### WHAT IS REQUIRED
Return every line from the one with "At what coordinates should I click to accomplish: Switch" through the one with "You are a computer-use agent.", inclusive, exactly as it appears below.

(Items from a data source)

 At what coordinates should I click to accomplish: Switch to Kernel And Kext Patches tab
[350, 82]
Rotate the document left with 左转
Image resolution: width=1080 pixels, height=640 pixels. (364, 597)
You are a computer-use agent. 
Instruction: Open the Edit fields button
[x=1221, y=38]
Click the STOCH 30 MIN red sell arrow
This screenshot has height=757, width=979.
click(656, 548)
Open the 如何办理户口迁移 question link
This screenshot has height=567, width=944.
* * *
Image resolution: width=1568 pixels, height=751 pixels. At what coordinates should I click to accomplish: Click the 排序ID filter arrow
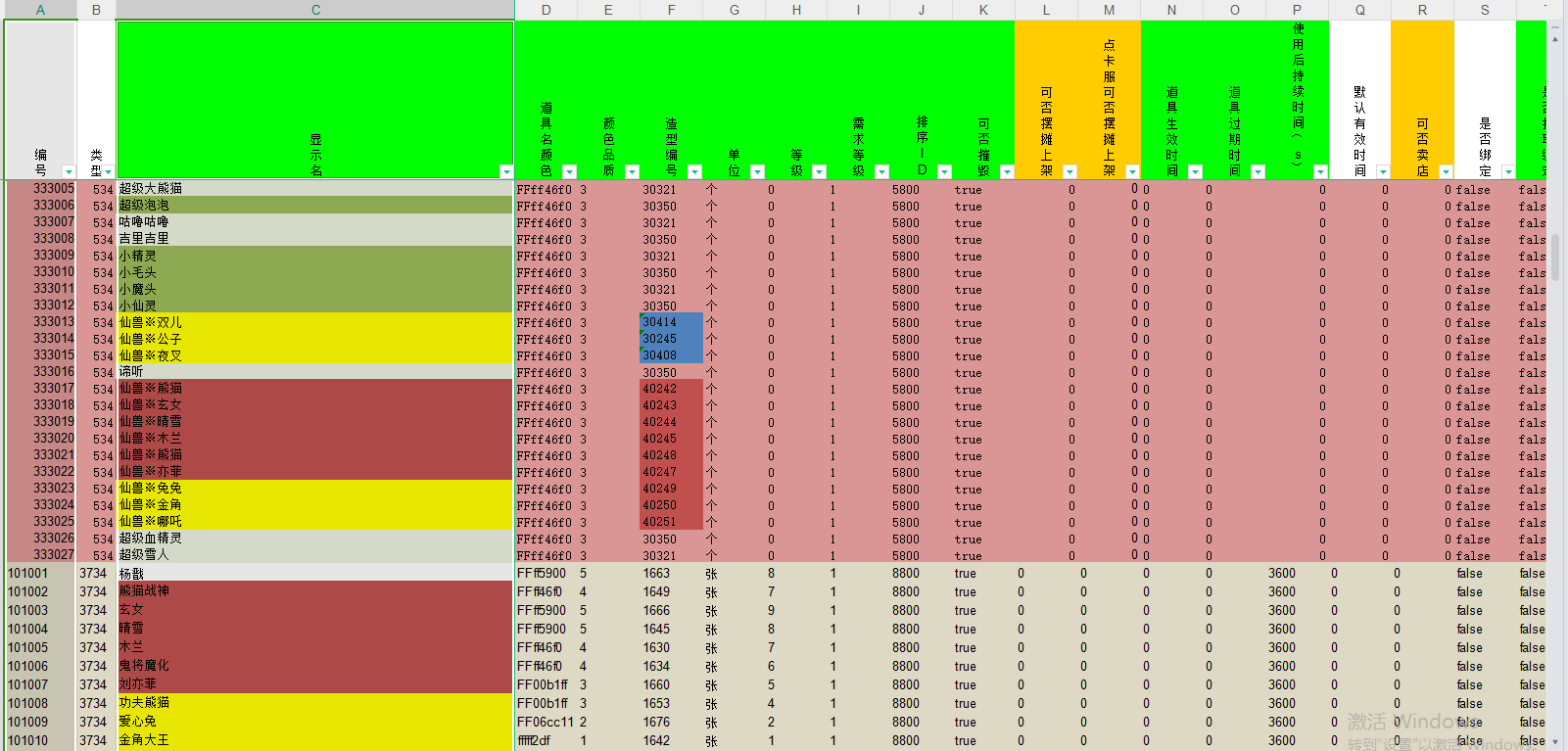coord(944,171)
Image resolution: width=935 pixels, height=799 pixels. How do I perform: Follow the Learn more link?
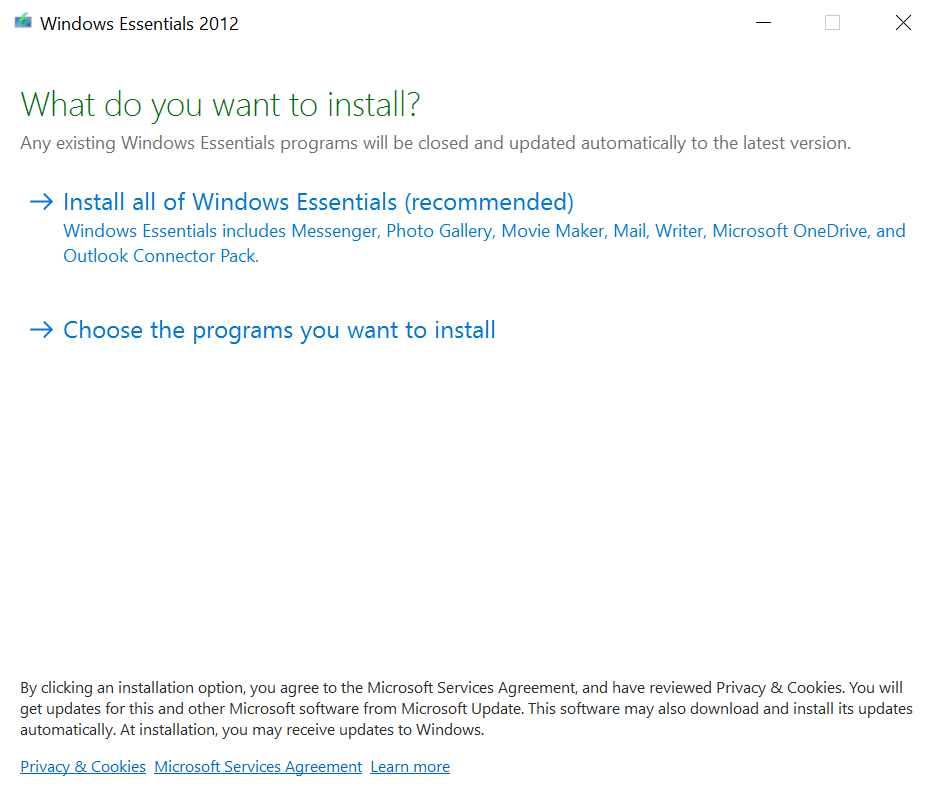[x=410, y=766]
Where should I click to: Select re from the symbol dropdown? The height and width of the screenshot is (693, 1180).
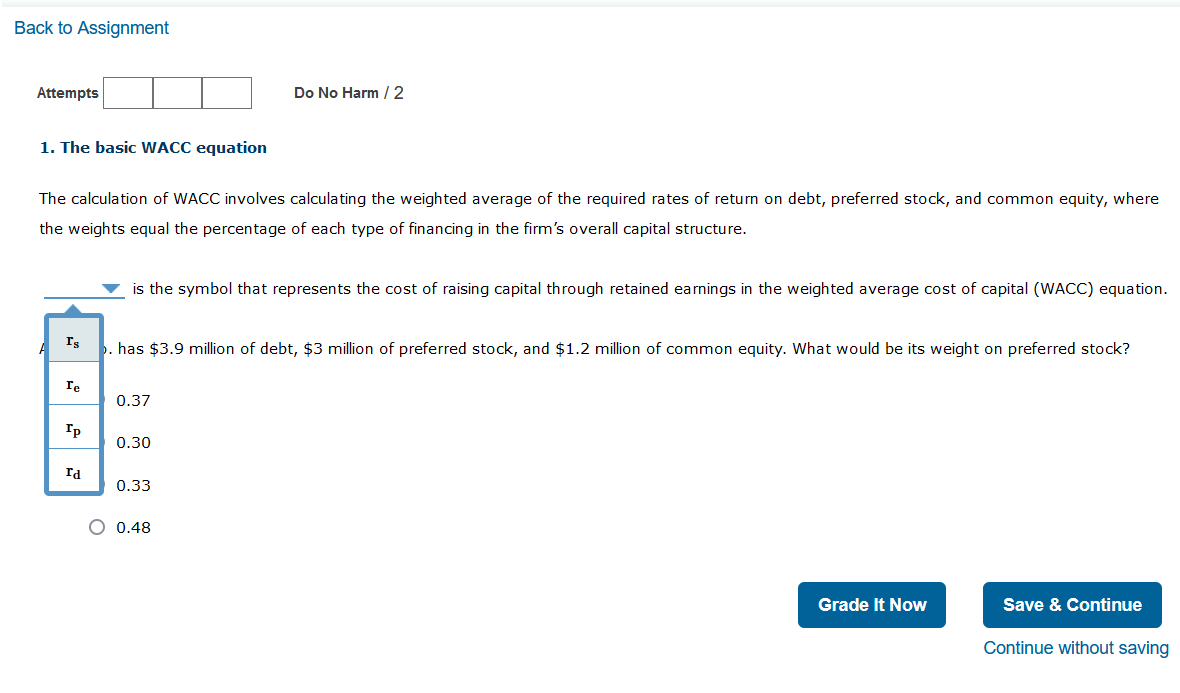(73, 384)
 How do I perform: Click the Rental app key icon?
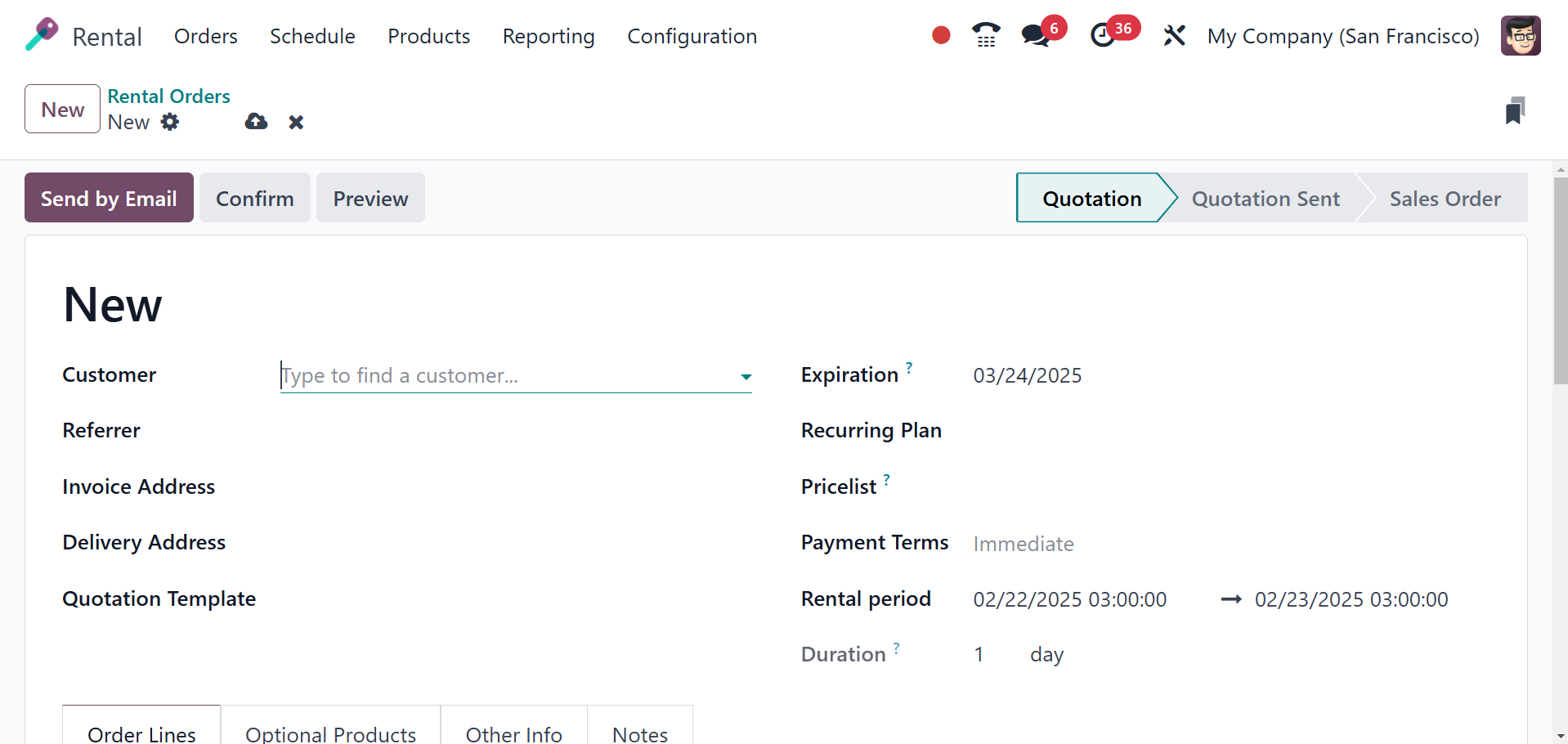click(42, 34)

### ANSWER SECTION
 At what coordinates should I click to accomplish: Switch to Kernel And Kext Patches tab
[350, 82]
Rotate the document left with 左转
Image resolution: width=1080 pixels, height=640 pixels. (364, 597)
You are a computer-use agent. 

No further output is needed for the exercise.